THE MONARCH WORKS IN PEARSON STREET


As a child of primary age I used to walk from home to school. It was only a few minutes' distance - up the road to the corner with the grocer's where I used to buy sweeties and comics, then down Pearson Street to my goal, the Crabbe Street Junior School. I was familiar with every inch, every paving-stone, of that walk, and indeed I can still go over it in detail in memory even though many of the features I remember have vanished with the years. Near the end of the journey, on the corner opposite the school, was the Monarch Works, a galvanising establishment which took the form of a square of brick buildings with a courtyard in the middle. Access was through an archway at the street corner, and if you looked through that archway what you saw was the office accommodation either side of the arch, and beyond, the courtyard disappearing out of sight to the right, and a bit of the factory part on the far side, from whence came interesting industrial noises and odours arising from the various operations involved in coating buckets with zinc. Each school day for four years I passed that archway four times, and each time I looked through the archway and speculated on what lay around the corner in the courtyard. I imagined - well, to be truthful I'm not sure what form my imagination took, but it certainly included a large area paved with blue industrial bricks and surrounded by the machinery that made all the noises and smells.

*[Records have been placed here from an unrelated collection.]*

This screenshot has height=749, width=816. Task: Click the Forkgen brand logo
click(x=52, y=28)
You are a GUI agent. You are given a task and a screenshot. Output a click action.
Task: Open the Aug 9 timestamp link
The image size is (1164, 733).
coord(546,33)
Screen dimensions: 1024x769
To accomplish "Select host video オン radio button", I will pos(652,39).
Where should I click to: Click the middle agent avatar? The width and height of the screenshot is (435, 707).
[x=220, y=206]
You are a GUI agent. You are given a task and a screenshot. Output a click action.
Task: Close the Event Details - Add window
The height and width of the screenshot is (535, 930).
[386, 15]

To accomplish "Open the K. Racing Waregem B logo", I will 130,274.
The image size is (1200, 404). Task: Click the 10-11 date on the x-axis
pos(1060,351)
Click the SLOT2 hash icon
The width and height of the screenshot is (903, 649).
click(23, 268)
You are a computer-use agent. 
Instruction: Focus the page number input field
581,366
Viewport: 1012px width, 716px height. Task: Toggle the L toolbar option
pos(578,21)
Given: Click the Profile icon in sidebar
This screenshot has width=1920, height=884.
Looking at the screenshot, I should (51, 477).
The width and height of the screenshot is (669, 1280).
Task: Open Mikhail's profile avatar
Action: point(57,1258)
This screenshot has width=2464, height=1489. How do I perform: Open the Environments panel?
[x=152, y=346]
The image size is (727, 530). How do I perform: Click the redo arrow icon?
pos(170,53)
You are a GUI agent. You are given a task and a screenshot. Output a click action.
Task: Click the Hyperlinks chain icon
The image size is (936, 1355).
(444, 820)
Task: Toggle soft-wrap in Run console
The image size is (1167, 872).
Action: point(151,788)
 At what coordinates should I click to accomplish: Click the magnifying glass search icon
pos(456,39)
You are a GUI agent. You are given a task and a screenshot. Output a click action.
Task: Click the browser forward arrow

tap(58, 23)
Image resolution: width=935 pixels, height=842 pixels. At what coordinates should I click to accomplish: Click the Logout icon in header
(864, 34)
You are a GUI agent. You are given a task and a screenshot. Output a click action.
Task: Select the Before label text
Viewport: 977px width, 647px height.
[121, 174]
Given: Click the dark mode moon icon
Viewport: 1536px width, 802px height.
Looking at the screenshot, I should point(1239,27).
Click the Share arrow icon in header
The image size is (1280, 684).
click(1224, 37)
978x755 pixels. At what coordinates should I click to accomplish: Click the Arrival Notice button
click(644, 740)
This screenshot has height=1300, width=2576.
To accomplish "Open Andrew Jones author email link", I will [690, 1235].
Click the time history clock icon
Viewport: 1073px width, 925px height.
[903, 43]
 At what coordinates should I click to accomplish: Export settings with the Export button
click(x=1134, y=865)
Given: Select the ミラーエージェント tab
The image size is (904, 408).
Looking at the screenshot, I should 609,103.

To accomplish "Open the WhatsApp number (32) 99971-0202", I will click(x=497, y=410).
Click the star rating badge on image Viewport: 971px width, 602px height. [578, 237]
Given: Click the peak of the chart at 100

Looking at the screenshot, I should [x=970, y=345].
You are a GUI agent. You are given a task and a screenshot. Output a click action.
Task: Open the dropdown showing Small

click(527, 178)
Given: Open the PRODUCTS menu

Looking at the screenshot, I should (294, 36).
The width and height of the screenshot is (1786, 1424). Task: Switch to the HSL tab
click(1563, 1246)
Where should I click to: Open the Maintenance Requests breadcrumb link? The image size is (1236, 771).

It wasn't till at least fifteen years later that I actually saw around that corner. The factory had closed by then, and on one visit back to my parents for the weekend I took the opportunity to satisfy my curiosity. It was certainly not what I'd expected. The buildings were empty and had been gutted of all the galvanising equipment, but what most struck me was the smallness of the courtyard. Instead of the huge expanse I'd pictured there was just a tiny open area which extended hardly any distance back further than you could see from the street outside. Effectively, what you could see through the entrance arch was practically all there was. What had confused me was probably that although on the outside the factory stretched a long way up Pearson Street, on the inner (courtyard) side most of that distance was taken up with covered-over areas, the building forming the fourth side of the courtyard, which was a lot deeper than I'd anticipated.

I guess the moral is, believe only what you can see and experience for yourself, and take nothing for granted.